EXCERPT:
Content starts

Heaney notes that the vast majority of the Philippine archipelago has never had a land bridge connection to the rest of Asia. “For any animal to get there, they had to fly, float, or swim,” he says. He thinks the cloud rats’ ancestor may have hitched a ride on a log that floated from mainland Asia, perhaps driven by a storm. Arriving on an island without predators or competitors would have been like landing in paradise for that founder population. “There’s nobody else like you living there. So there are lots and lots of opportunities to evolve in different ways and use different resources.” The animals’ diversity makes them a popular subject for researchers studying island biogeography and evolution—two fields that attract scientists to the Philippines.

A northern Luzon giant cloud rat, one of nearly 20 living species of cloud rat.
A northern Luzon giant cloud rat, one of nearly 20 living species of cloud rat. Petr Hamerník - Zoo Praha, CC BY-SA 4.0

“Archipelagos are often thought of as natural experiments in evolution by biologists,” says Emily Roycroft, an evolutionary biologist at Australian National University who was not involved in the new work. In addition to being separated by ocean, each island tends to have a range of habitats, from lowlands to cloud forests. Smaller, more isolated gene pools can also accelerate the development of unique traits as the populations adapt to their specific habitats.

Roycroft says finding multiple extinct giant cloud rat species is important because of the near-absence of any rodents in the Philippine fossil record. “These three new extinct species act to remind us that the living species we observe today are only part of the diversity of life, some of which persisted until quite recently,” she says.

Most cloud rats today live at higher elevations, but Callao Cave is in the lowlands. While Ochoa and Heaney are cautious about speculating how the animals ended up in the cave, Esselstyn is less circumspect. “People bringing them there is the obvious explanation,” he says. “It could be a coincidence, but rats don’t really have a reason to go deep into caves on their own.”

Roycroft, however, isn’t so sure. She notes that while it’s possible that H. luzonensis or our own species brought the cloud rats into the cave, all the other mammals found so far at the site are lowland species, or generalists that moved between elevations. “It seems plausible that these extinct species did in fact occupy lowland habitats,” Roycroft says.

Content ends

EXCERPTED RECORDS:
Content starts

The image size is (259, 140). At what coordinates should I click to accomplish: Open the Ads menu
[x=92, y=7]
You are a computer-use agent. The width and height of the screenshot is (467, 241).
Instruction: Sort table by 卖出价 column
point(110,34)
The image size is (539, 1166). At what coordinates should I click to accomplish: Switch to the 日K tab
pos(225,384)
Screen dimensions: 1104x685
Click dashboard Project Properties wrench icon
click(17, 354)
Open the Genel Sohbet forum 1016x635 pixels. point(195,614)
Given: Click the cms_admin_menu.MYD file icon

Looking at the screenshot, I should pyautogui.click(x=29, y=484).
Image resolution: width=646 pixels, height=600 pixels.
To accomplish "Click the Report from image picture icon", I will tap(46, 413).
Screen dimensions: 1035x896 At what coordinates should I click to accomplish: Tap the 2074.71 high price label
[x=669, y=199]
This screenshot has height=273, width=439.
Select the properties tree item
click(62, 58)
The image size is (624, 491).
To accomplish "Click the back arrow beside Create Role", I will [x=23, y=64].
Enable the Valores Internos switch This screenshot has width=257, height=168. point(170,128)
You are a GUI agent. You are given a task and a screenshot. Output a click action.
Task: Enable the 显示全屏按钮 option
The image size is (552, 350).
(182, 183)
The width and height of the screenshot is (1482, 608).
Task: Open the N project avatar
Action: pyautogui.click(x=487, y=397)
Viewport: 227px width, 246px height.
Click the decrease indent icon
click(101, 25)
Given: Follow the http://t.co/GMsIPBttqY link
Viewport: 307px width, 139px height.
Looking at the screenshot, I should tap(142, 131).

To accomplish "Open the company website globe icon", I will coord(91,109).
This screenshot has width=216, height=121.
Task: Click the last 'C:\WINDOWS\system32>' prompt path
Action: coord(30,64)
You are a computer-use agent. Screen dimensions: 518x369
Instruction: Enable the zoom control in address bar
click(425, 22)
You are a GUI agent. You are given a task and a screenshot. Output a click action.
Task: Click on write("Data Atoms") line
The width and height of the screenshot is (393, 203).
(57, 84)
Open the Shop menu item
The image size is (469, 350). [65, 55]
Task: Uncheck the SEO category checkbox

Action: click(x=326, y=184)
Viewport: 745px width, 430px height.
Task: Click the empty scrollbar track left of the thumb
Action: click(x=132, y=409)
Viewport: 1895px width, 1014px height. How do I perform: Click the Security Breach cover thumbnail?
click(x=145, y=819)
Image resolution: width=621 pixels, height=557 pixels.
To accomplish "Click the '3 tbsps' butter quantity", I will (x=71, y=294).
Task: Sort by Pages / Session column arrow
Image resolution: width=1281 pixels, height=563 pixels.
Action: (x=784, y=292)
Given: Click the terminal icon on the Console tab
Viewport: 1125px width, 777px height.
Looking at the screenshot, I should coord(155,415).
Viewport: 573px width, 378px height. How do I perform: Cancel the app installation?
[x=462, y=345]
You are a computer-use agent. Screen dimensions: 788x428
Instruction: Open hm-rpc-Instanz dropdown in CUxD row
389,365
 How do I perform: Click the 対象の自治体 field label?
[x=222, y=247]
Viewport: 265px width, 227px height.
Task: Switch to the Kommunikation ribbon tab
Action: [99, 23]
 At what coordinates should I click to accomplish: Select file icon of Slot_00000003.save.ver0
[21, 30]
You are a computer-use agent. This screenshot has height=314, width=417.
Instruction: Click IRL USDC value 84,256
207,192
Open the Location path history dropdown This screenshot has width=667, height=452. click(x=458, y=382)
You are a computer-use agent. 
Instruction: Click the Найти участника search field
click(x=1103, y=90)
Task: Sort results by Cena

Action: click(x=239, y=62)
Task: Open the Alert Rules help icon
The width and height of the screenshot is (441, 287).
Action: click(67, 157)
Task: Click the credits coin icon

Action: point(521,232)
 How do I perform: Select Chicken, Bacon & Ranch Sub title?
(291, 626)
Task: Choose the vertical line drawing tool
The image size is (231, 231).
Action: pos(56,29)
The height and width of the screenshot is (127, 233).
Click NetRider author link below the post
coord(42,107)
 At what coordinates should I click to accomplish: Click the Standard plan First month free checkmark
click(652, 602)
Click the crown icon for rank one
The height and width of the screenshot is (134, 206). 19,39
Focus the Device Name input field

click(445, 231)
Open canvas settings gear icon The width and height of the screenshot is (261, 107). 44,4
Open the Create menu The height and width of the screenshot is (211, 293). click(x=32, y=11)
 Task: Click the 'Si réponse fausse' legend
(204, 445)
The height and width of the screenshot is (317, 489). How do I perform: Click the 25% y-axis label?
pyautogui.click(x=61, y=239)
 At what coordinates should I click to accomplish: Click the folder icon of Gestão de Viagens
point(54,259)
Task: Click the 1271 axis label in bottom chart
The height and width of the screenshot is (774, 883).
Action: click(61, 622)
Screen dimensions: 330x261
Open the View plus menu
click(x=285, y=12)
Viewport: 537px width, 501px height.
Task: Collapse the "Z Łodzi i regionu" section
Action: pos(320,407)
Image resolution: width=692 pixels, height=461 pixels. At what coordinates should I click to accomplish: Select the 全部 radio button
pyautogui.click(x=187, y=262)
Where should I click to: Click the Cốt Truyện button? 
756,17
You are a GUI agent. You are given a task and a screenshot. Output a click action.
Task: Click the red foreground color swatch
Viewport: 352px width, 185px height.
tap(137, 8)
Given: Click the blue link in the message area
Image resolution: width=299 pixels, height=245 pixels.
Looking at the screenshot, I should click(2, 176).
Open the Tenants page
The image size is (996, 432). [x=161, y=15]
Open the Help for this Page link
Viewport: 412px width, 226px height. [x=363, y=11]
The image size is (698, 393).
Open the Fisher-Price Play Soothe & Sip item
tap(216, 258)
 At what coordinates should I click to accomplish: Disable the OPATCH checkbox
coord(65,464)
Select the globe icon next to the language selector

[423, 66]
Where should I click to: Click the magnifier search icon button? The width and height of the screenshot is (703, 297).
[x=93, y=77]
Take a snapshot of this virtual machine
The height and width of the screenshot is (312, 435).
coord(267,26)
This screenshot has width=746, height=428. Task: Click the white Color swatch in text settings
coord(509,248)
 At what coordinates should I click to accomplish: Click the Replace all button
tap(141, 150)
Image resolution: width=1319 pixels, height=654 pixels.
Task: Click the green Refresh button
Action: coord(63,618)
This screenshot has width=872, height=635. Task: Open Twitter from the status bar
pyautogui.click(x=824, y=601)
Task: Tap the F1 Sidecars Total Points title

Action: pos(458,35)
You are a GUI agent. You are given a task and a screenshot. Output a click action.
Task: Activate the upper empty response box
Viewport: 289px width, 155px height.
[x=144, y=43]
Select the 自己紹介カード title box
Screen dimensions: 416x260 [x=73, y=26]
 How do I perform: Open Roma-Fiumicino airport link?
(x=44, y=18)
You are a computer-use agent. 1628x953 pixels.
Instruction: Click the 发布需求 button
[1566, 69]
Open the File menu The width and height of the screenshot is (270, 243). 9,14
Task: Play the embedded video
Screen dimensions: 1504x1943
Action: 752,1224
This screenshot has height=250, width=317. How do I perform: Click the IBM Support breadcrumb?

Content ends

THINGS TO DO:
**A.** In the cloud rat excerpt, how does Heaney think the cloud rats' ancestor first reached the Philippines?
**B.** Continue the cloud rat excerpt from its last sentence.
The listing is separate material and has nothing to do with the text about cloud rats.

OUTPUTS BY TASK:
**A.** He thinks it may have floated over from mainland Asia on a log, perhaps pushed by a storm.

**B.**
Most of the fossil remains of the three new giant cloud rat species were teeth.
Most of the fossil remains of the three new giant cloud rat species were teeth. Lauren Nassef, Field Museum

If these giant cloud rats turn out to be lowland species, biologists will have to rethink what they know about the animals. “Rat diversity in the Philippines is highest at middle and high elevations. There are not a lot of rat species that live in low-elevation forests,” says Esselstyn. “For a long time, we thought that was a natural phenomenon, not caused by human impact, but this makes me wonder if it was simply the result of low-elevation species extinction.”

While it’s unclear what happened to the giant cloud rat species found only in the oldest layer of the dig, the other two species “made it until a couple thousand years ago and, apparently, at that point disappeared,” says Heaney. And yes, it’s probably thanks to the usual suspects behind species extinction. “The fact that it lines up temporally with when modern humans arrived [to the Philippines] and brought invasive species and livestock is an interesting clue,” says Esselstyn, drily.

The now-extinct giant cloud rat species may have been outcompeted by animals introduced by humans or, given their meaty size, hunted to extinction. Ochoa says she and her colleagues are just at the start of understanding this previously unknown chapter in the giant cloud rat story. “The sad part is, they’re gone now,” says Ochoa. “We want to investigate why.”